Please give back only the lines below from the one containing "Open the title" to the one containing "The width and height of the screenshot is (834, 770).", each repeated word for word, both ends included.

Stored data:
====
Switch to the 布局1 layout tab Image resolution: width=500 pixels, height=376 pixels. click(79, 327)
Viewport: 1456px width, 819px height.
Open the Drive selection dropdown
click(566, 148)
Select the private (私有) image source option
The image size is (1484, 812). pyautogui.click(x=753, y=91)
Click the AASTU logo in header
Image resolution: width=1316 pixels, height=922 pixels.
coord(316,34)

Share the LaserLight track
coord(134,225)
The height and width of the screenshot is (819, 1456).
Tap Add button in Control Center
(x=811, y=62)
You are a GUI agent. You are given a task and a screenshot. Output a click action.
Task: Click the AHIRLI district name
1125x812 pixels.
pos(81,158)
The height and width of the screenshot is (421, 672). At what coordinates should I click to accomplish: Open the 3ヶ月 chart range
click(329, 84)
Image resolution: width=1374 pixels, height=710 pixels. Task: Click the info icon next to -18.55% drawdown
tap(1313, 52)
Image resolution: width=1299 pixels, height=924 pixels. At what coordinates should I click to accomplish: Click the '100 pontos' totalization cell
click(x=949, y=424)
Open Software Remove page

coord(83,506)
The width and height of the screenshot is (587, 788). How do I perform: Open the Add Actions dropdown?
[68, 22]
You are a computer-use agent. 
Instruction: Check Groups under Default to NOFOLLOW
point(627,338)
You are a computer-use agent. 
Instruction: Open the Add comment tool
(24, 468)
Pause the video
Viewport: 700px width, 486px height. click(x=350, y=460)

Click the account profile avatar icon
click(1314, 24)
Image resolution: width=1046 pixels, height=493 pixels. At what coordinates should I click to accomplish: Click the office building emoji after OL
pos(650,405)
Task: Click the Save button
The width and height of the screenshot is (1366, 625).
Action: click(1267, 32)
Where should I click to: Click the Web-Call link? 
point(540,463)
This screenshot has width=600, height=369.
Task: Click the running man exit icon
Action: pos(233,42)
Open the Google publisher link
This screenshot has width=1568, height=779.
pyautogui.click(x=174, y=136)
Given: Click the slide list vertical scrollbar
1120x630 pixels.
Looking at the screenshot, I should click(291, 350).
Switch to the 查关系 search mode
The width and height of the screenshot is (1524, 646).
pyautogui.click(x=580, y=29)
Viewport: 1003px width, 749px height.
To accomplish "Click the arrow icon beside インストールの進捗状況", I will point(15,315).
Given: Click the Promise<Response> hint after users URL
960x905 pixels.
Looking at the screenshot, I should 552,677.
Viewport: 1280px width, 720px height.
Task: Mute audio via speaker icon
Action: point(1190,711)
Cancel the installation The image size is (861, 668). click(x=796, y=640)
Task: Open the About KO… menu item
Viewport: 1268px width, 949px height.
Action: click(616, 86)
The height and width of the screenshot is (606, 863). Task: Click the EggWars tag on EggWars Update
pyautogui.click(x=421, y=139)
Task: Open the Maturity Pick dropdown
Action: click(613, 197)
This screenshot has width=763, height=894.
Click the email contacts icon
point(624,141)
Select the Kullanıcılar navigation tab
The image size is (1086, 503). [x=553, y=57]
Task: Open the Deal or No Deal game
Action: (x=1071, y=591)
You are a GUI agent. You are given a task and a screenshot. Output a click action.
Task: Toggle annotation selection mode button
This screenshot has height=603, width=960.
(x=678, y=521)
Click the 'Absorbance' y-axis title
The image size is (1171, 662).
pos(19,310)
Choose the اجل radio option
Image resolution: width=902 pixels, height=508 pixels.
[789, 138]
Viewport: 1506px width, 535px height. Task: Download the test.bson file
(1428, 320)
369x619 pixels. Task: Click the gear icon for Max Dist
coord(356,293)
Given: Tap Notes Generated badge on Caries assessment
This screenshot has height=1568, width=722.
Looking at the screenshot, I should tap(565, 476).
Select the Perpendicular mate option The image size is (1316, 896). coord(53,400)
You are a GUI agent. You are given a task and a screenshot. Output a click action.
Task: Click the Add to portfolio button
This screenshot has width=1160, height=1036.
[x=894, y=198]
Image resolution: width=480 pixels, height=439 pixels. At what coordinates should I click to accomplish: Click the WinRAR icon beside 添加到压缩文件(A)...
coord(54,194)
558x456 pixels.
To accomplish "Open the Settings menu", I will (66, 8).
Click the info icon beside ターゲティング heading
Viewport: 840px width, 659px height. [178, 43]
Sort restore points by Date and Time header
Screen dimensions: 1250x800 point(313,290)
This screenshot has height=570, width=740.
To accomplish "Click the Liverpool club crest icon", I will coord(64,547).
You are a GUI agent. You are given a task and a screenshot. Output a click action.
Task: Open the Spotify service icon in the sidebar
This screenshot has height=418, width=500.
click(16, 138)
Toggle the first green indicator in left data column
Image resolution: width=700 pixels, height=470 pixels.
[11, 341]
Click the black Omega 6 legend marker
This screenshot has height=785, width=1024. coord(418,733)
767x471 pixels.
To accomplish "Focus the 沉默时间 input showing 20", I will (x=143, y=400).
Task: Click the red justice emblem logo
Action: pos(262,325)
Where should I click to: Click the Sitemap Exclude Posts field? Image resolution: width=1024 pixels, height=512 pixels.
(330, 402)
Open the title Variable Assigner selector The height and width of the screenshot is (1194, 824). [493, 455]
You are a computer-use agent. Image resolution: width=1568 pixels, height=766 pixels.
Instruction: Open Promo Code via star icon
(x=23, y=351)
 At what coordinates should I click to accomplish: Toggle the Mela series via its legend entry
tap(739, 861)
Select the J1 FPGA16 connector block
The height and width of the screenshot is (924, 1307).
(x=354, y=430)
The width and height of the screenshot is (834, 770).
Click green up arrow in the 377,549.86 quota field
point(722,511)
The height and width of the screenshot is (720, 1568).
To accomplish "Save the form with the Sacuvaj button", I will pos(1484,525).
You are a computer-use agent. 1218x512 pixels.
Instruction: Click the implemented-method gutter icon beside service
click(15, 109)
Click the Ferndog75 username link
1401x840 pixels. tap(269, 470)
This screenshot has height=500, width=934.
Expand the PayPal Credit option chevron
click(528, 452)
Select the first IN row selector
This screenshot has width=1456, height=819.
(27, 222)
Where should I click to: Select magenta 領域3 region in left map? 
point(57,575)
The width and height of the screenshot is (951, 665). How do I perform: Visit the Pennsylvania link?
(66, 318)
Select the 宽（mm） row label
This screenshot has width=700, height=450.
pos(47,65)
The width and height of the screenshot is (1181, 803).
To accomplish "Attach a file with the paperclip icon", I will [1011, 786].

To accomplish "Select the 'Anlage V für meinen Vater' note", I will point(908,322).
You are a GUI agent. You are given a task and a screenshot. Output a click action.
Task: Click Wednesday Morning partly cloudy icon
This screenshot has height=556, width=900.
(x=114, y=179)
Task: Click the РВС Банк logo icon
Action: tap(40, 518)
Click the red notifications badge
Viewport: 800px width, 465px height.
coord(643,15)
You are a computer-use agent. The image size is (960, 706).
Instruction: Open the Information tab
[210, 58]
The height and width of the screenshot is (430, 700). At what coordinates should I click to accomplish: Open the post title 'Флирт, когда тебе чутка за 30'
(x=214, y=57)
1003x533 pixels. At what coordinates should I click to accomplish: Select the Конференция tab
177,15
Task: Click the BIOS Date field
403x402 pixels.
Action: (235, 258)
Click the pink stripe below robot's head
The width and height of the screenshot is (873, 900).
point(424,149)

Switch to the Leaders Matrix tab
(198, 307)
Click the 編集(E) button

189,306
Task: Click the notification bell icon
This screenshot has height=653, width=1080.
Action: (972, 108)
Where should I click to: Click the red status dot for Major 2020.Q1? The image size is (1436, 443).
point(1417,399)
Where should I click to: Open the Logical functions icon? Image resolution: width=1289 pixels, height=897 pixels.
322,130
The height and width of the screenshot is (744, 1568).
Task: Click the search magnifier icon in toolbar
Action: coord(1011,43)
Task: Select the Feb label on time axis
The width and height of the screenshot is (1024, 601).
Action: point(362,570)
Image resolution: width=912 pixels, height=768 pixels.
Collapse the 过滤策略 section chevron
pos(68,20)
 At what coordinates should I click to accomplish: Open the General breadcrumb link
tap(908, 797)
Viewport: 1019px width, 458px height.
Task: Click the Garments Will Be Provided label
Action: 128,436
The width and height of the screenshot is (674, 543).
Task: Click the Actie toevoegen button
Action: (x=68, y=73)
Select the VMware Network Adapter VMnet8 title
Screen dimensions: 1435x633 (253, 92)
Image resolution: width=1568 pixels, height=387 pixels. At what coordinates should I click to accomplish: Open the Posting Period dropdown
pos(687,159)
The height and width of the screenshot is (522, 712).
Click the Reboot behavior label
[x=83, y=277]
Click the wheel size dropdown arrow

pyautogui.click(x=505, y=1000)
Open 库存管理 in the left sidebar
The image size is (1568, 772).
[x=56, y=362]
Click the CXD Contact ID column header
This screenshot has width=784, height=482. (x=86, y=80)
====
Solved exercise ::
Open the title Variable Assigner selector The height and width of the screenshot is (1194, 824). [493, 455]
You are a computer-use agent. Image resolution: width=1568 pixels, height=766 pixels.
Instruction: Open Promo Code via star icon
(x=23, y=351)
 At what coordinates should I click to accomplish: Toggle the Mela series via its legend entry
tap(739, 861)
Select the J1 FPGA16 connector block
The height and width of the screenshot is (924, 1307).
(x=354, y=430)
The width and height of the screenshot is (834, 770).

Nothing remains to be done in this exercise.